> **Stored items**:
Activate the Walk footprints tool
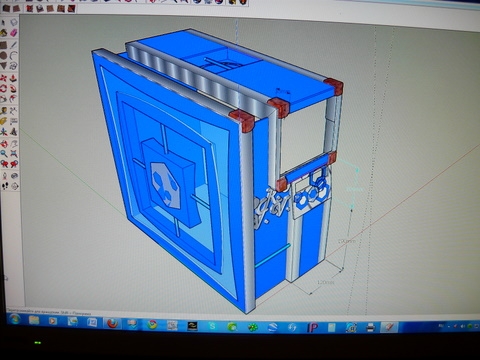 click(x=4, y=186)
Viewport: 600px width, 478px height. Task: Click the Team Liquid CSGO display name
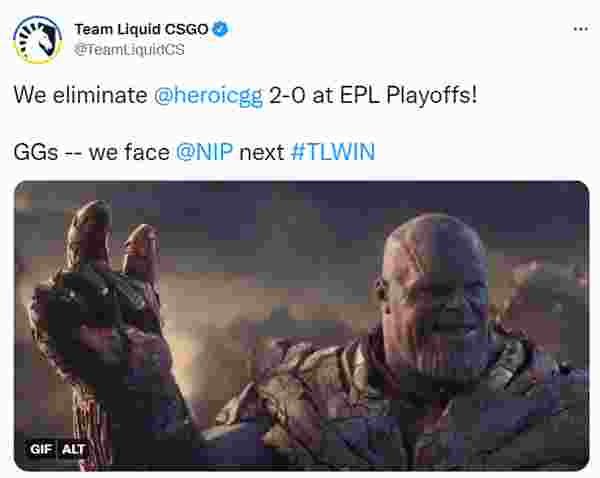coord(141,29)
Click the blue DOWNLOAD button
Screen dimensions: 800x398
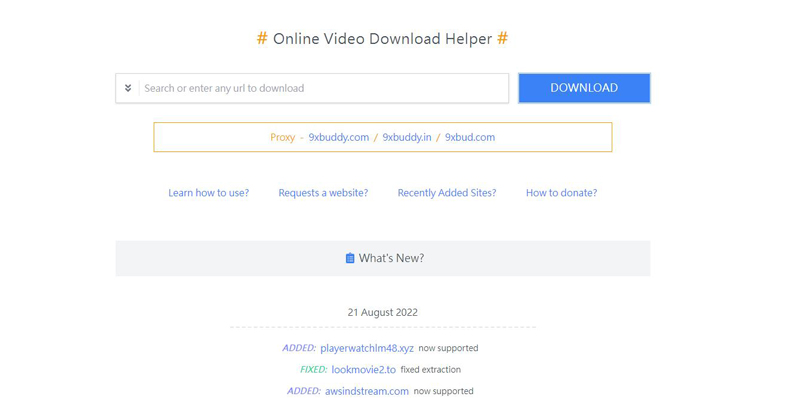[584, 88]
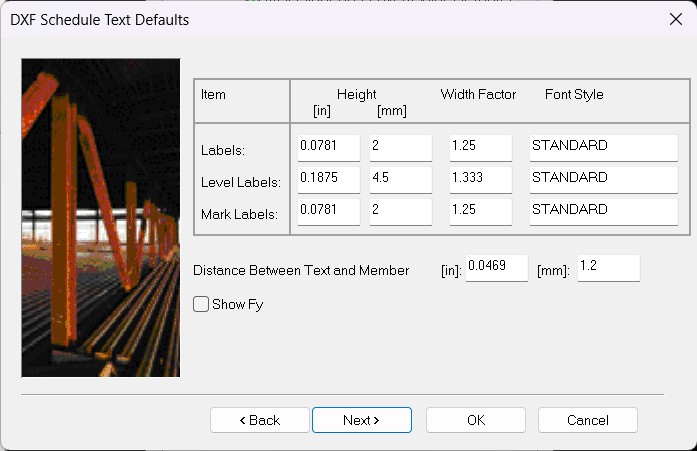Edit Level Labels height mm field
697x451 pixels.
[400, 179]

> **WHAT THE EXERCISE ASKS**:
Every entry belongs in the answer exactly as written, but no picture does.

> **RESPONSE**:
Activate the Walk footprints tool
 click(x=4, y=186)
Viewport: 600px width, 478px height. Task: Click the Team Liquid CSGO display name
coord(141,29)
Click the blue DOWNLOAD button
Screen dimensions: 800x398
[584, 88]
Edit Level Labels height mm field
697x451 pixels.
[400, 179]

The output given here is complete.